Has the bubble finally burst?  Personally, I don’t think so – our own attendances figures remain on a par with last season’s efforts despite the paucity of entertainment on view.  I’m also pretty confident that the attendance this coming Thursday evening for our last throw of the dice in European football will be greater than anticipated – such is the blind loyalty of many Evertonians who attend regardless.  It was with curious interest so, to read in Sunday’s Observer, our CEO Keith Wyness say, “no longer can we say ‘play the game’ and they will come.  Clubs have to be much smarter about how they price their tickets, look after their season ticket-holders much better, be much more fan-friendly in general and, especially, do far more to attract a new generation of fans.”   Where do you start with that, eh? 

  • Be smarter with ticket pricing?  Tell that to those who’ve been ejected from their seats, making way for corporate clients who thus far have not been present in great numbers. 
     
  • Look after season ticket holders?  Hello, did the Villarreal ticket debacle never happen? 
     
  • Be more fan friendly?  Oh aye, which is why the CEO labels fans in Thailand as being as knowledgeable and as committed as those within the shadows of Goodison.  And they in turn (the locals) are the same fans labelled as “stupid” by Wyness for their opinions on a manager who’s overseeing our worst run for a long time.  I’m sure our friends over in Thailand won’t appreciate being guilty by association!
     
  • Attract a new generation of fans?  While commending the Club for their lower under-16 prices, I genuinely believe the price of a ticket for Thursday’s night is excessive considering the circumstances and a chance spurned to attract younger kids to Goodison.

Anyway, 5 - 1 down, one goal scored domestically thus far, bottom of the League... yet Evertonians will be asked to pay £25 (truly a People’s Club price that!) to witness the mother of comebacks that’s not going to happen (says he tempting fate!).  We need four goals unanswered just to level matters!  The only place where we score four or more is high in the Alps on pre-season training camps in Austria!  We wait with keen interest to see if a £25 price tag on entry affects the attendance in any negative way.  Don’t we Mr. Wyness!

I see another nail has been hammered into the coffin of David Moyes with the Sunday Mirror’s revelation that Everton chairman Bill Kenwright has injected twenty million quid into the Club this summer.  Someone’s having a laugh claiming that!  I cannot argue with the claims that it’s the manager, Moyes, who has failed to secure the services of a (proven) goalscorer but spin is spin is spin when I read it!  I cannot argue with the reality that it’s this manager who is responsible for us being bottom of the Premiership as we enter October.  It’s not going to be pretty but we’ve placed ourselves in a position where survival’s become the name of the game, not European qualification.  Dare I suggest our hopes for the season lie in ashes of their own already? 
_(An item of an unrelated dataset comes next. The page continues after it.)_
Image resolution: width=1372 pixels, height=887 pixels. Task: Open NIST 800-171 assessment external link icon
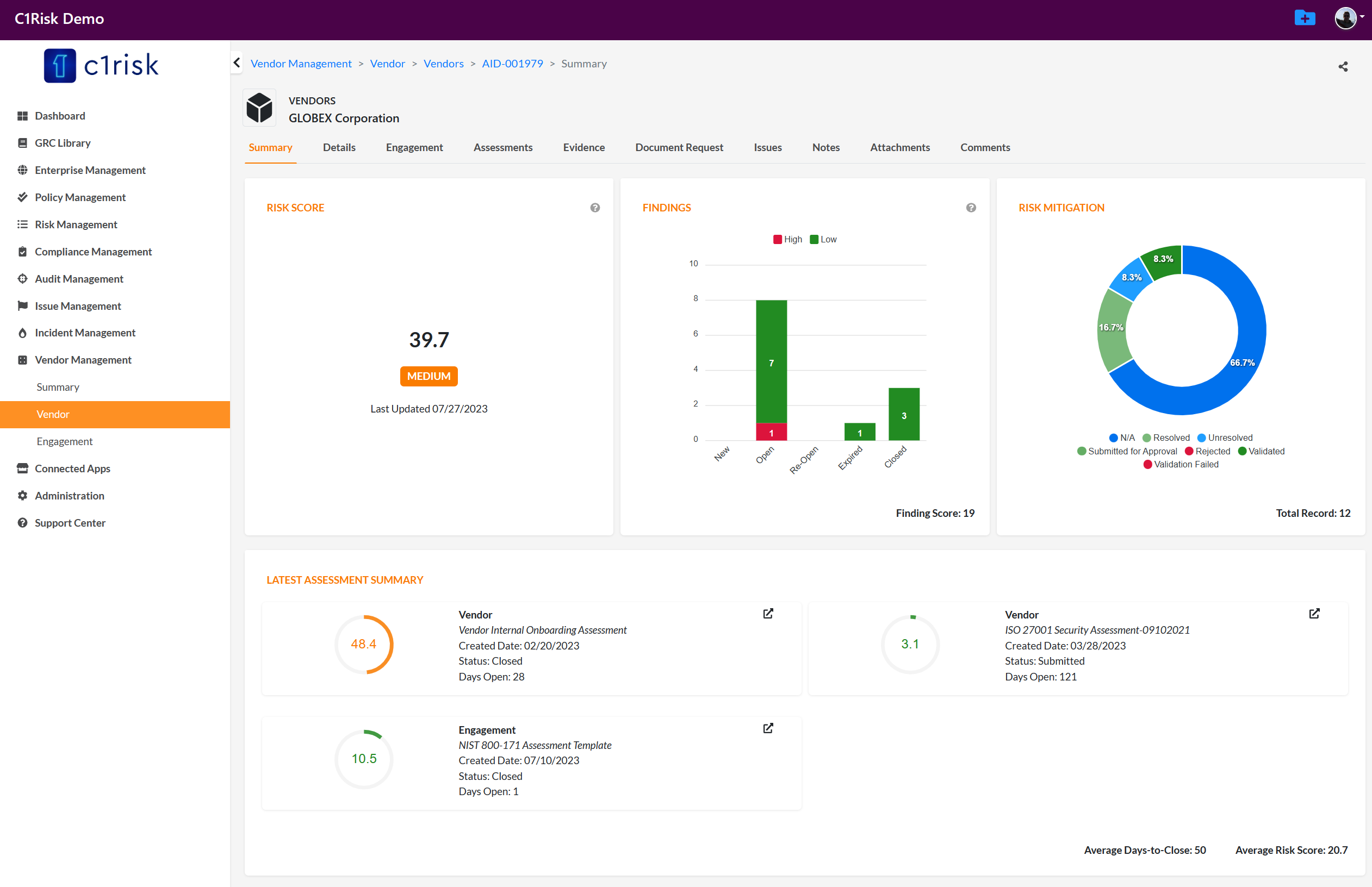[767, 729]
A nervous glance at the upcoming fixtures and you’ll need inspiration from Above trying to assess where the next League win is going to come from.  I’ve no doubt that the media love the sniff of a “club in crisis”, as it fills their back pages for days on end.  To be brutally honest I’m expecting to see ourselves rooted in the bottom five or six right up to Christmas time – our confidence has been shot to bits and losing at home to the likes of Portsmouth and Wigan Athletic does not fill any Blue with much confidence.  It’s a situation requiring calm heads, no knee-jerking and for what little it may be worth, the fullest of support for the manager, warts and all. 
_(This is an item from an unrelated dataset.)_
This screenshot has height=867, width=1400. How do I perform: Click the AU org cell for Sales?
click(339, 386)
Even those shouting from the rooftops for Moyes’s removal must surely have placed their faith in Moyes before a ball was kicked this season?  Six games into a 38-game season and people want shut?  That amazes me, how quickly we forget his achievements to date.  Perhaps we should look towards a favourite son of Goodison Park, Andy King, sacked earlier today at Swindon!  Should Moyes walk or take a taxi then I’ll bet my last quid that there’ll be regrets aplenty in a year or two from now, from those shouting loudest right now, as Moyes is seen doing a bloody good job elsewhere.  Back him, not sack him.

When does the cricket season restart?!  HOWZAT!